━━━ Exercise passage

- Born: Ypsilanti, Michigan, US
- Died: 24 June 2008 (aged 73) Gold Coast, Illinois, US
- Education: Interior design, Columbia University (BFA); Microbiology, University of Michigan (MFA); Microbiology, University of Illinois (PhD);
- Organization: The Black Interior Designers Association
- Relatives: Nickolas Ashford (brother)

= Calvin Ashford =

African-American interior designer

Calvin Ashford, Jr. (c, 1935 – June 24, 2008) was an African-American interior designer based in Chicago, Illinois. He was the principal designer and the design director at Gilmore-Ashford-Powers Designs, which he opened in the 1970s. He also founded The Black Interior Designers Association in 1998, and was active in The Organization of Black Designers until his death.

==Early life and family==
Ashford was born in Ypsilanti, Michigan, in 1935. He was the son of Calvin Ashford and Alice Ashford. His father was a construction worker.

Ashford grew up in Willow Run, Michigan as the oldest of five boys (Nick Ashford, Albert Ashford, Paul Ashford, Henry Ashford).

==Education==
Ashford finished high school early, then moved to New York City to attain a fine arts degree in interior design at the Columbia University, and graduated at the age of 18. Afterwards, he went to London to complete an apprenticeship. He continued his academic career at University of Michigan and pursued a master's degree in microbiology. It was hard for him to find a job as an interior designer as an African-American, but African Americans could be teachers. He then got his doctorate degree in microbiology at the University of Illinois at Chicago Medical. He was offered a job as an assistant professor at the University of Illinois.

==Career==
Ashford opened Gilmore-Ashford-Powers Designs at the Lake Point Tower, which was the tallest apartment building in the world at the time (1977) until 1991.

In the same building as his interior design company Gilmore-Ashford-Powers Designs, Calvin worked with Richard Green, a radiologist at the Cook County Hospital, to design a bachelor-vibe infused interior on the 45th floor of the Lake Point Tower. The apartment was decorated in accordance to the client's style, which was a combination of contemporary and color.

━━━━━━

* [Work order A]:
In the Calvin Ashford biography, quote the part that opens with the words containing "In the same" and closes with "contemporary and color.".
* [Work order B]:
According to the Calvin Ashford biography, what work did Ashford's father do?
* [Work order C]:
Proceed with the Calvin Ashford biography from where it stops.

━━━ Records

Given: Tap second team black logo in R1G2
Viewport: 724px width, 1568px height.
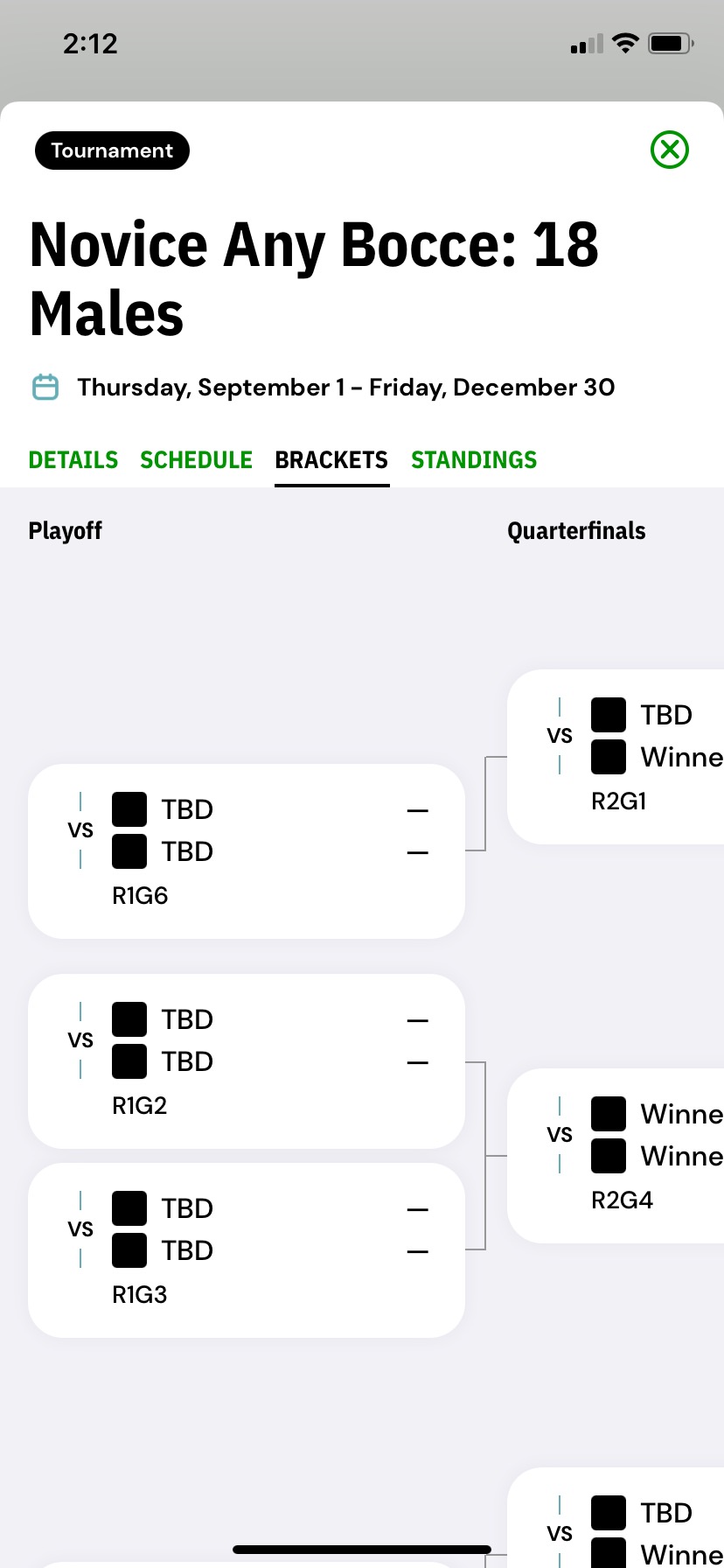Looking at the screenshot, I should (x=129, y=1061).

━━━━━━
━━━ Records

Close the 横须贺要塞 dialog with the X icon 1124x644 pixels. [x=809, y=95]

━━━━━━

* [Answer space A]:
In the same building as his interior design company Gilmore-Ashford-Powers Designs, Calvin worked with Richard Green, a radiologist at the Cook County Hospital, to design a bachelor-vibe infused interior on the 45th floor of the Lake Point Tower. The apartment was decorated in accordance to the client's style, which was a combination of contemporary and color.

* [Answer space B]:
He was a construction worker.

* [Answer space C]:
He was the principal designer and design director at Gilmore-Ashford-Powers Designs, where he closely worked with Keith Moore for 18 years.

His brother Nickolas Ashford of the Ashford and Simpson duo (with Valerie Simpson) introduced Diana Ross and Dionne Warwick to Calvin, and from then on, his fame grew, as did his celebrity clientele list.

Some of the celebrities he worked with were the following: Maya Angelou, Whitney Houston, Sammy Sosa, Jalen Rose, Juwan Howard, Diana Ross, Dionne Warwick, Eddy Curry, Kendall Gill, Michael Finley, Lauren Bacall, Lana Turner, Gina Lollobrigida, Mickey Rooney, and Raquel Welch.

Calvin also designed the interiors of many private residencies in Chicago, New York, Palm Springs (U.S., Canada, Great Britain), including one in Trump Tower.

==Recognition==
- Ashford founded the Black Interior Designers Association in 1998 to support the African-American youths in interior design.
- He was active in the Organization of Black Designers.
- In 1990, Ashford won one of the Chicago Design Awards.
- He was listed in "Who's Who in Interior Design".
- He was awarded the Design Pioneer award.

==Death==
On June 24, 2008, Ashford died at his home in Gold Coast at the age of 73 from cancer.